The wind did pull and the moon was full,
A storm brewed up in the sky;
They ran through the forest where vision was poorest,
And the trees all seemed to sigh.
Down to the lake the children did make
Their way right up to the water;
Not a thought in their head of returning to bed,
Like they both knew they really ought to.

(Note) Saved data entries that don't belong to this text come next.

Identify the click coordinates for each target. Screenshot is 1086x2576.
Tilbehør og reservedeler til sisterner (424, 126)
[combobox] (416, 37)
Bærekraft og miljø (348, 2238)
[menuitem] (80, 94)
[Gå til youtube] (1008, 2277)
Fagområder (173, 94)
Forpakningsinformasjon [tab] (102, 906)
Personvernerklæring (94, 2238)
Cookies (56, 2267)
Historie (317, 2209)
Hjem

They searched through the murk where fishes might lurk,
They were sure the creatures were there;
A fearful frisson and the weather had risen,
But they didn’t seem to care.
It soon became clear that something was near,
A horror so cold and medieval;
In the dead of the night they both got a fright,
By a vision both loathsome and evil.
For there in the lake the children could make,
Out dozens of corpses, decayed;
Their faces were pale and their voices did wail,
Bemoaning what fate had them paid.
“We have lain here for years and shed many tears,
For us it is plainly too late;
We shunned the rules clearly, we paid a price dearly,
We could have avoided this fate.
But now that you’re here, it’s too late we fear,
To search out the help that you crave;
We’re not used to lying, there’s no use in crying,
Lay down in your watery grave.”
And that I’m afraid is the tale that was made,
Of these kids in their grim swimming pool;
The moral is this: to not be remiss,
And obey your guardian’s rule.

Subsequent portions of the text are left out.